TEXTO DADO
--------

La cuestión de la igualdad en la Iglesia (Roser Puig, cristiana y feminista)


Somac

El Diaconado, solo cosa de hombres?
Veinte siglos de Teología patriarcal han dado como resultado que hoy en día, en un país como el nuestro cuyas leyes reconocen la igualdad en libertad derechos y dignidad entre hombres y mujeres, haya muchos miembros de la Iglesia Católica, de uno y otro sexo, que todavía se escandalicen al escuchar a la teología feminista tachar de incoherencia con el Evangelio a la discriminación de las mujeres por parte de la Jerarquía.

 En cambio encuentran lógico y natural que el acceso al clero y a los cargos de decisión en la institución religiosa estén reservados a los varones, porque siempre se les ha dicho que “Jesús solo eligió a hombres como apóstoles suyos”, y el Pueblo Sencillo, acostumbrado a aceptar dócilmente los pronunciamientos de la Jerarquía sin rechistar (bajo amenaza de excomunión) no se atreve a ponerlo en duda
.
¿Fue realmente así?

Si leemos con atención las epístolas de S. Pablo (siglo I) caeremos en la cuenta de que el apóstol nombra con cariño, admiración y agradecimiento a toda una serie de mujeres que, en los inicios del Cristianismo, efectuaban en las incipientes comunidades cristianas labores evangelizadoras y de atención a los miembros más necesitados. También podremos encontrar en los Hechos de los Apóstoles referencias de que había profetisas completamente aceptadas como tales en los primeros tiempos. (1, 17 y 21,9). Algunas de esas mujeres habían conocido personalmente a Jesús de Nazaret y le siguieron apasionadamente hasta el pié de la cruz.

¿Es que todas ellas se confabularon luego para enmendarle la plana al Maestro?

Esta es la pregunta que puede hacerse cualquier persona, con un mínimo de lógica, al descubrir esos datos (si no tiene nociones de Historia de la Iglesia) al compararlos con la normativa vaticana vigente. Por ejemplo, el “Directorio sobre la identidad y la formación de los diáconos permanentes” en donde se define quienes tienen la exclusiva de esos menesteres en la actual Iglesia: solo varones ordenados. ¿Y quienes pueden acceder a un orden sagrado?: solo varones Porque la Jerarquía afirma que el sacramento del orden está reservado a los varones en la Iglesia “en imitación a Cristo” y “en obediencia a la Tradición de la Iglesia” (Ordenatio Sacerdotalis, Juan Pablo II)

--------

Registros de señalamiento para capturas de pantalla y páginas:

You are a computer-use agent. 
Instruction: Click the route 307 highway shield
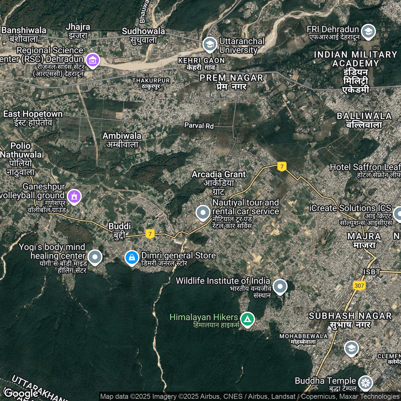click(359, 285)
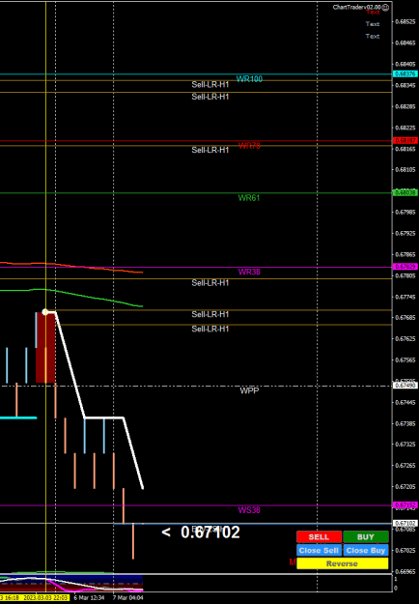Select the WR78 pivot label

249,146
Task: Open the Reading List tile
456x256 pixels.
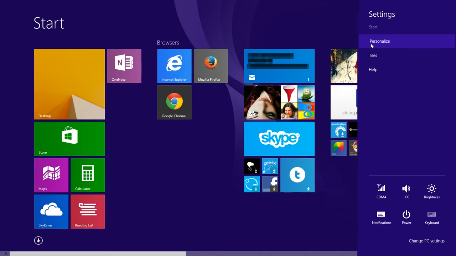Action: click(88, 212)
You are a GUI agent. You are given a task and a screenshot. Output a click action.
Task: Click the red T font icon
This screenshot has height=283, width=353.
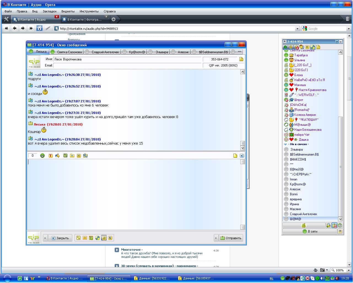pyautogui.click(x=50, y=156)
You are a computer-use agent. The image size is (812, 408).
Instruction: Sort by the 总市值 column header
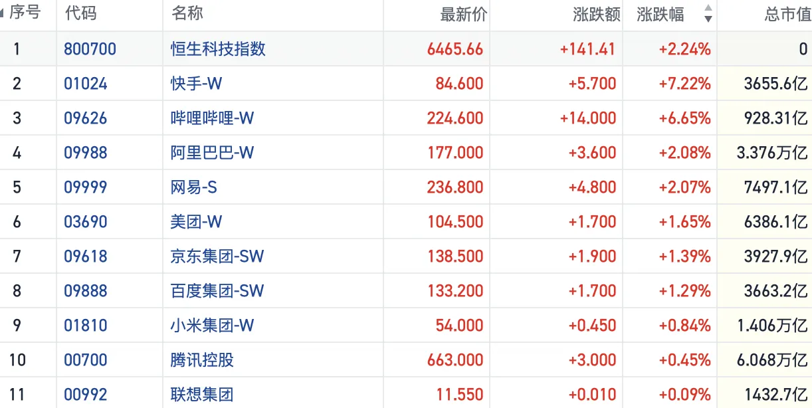click(787, 15)
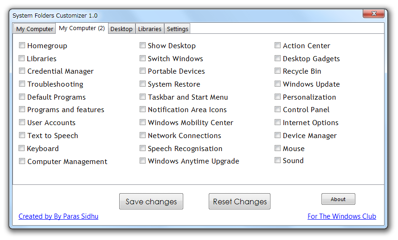Select the Device Manager checkbox
This screenshot has height=240, width=398.
pos(278,135)
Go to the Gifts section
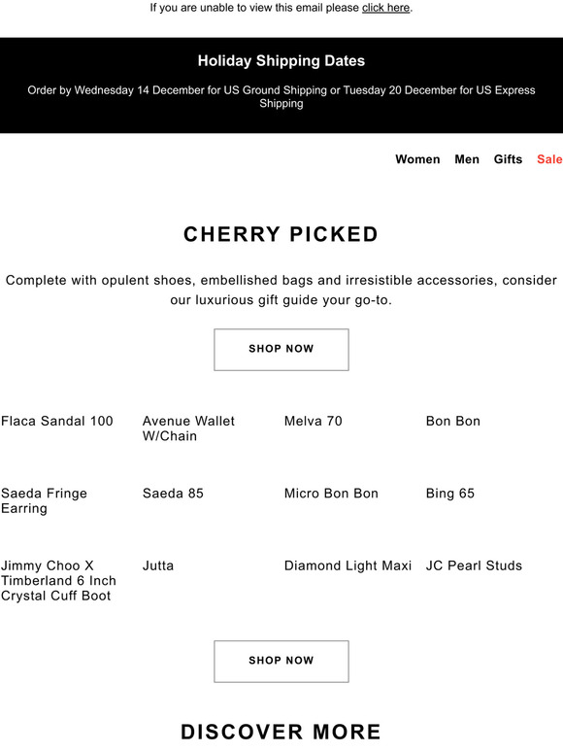Screen dimensions: 563x752 (x=508, y=159)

--------

TAREA PENDIENTE
Cambia "Jerarquía" por "Curia" al reproducir el tramo del texto sobre la igualdad en la Iglesia que comienza con "La cuestión de" y continúa hasta "de la Jerarquía.".

RESULTADO FINAL
La cuestión de la igualdad en la Iglesia (Roser Puig, cristiana y feminista)


Somac

El Diaconado, solo cosa de hombres?
Veinte siglos de Teología patriarcal han dado como resultado que hoy en día, en un país como el nuestro cuyas leyes reconocen la igualdad en libertad derechos y dignidad entre hombres y mujeres, haya muchos miembros de la Iglesia Católica, de uno y otro sexo, que todavía se escandalicen al escuchar a la teología feminista tachar de incoherencia con el Evangelio a la discriminación de las mujeres por parte de la Curia.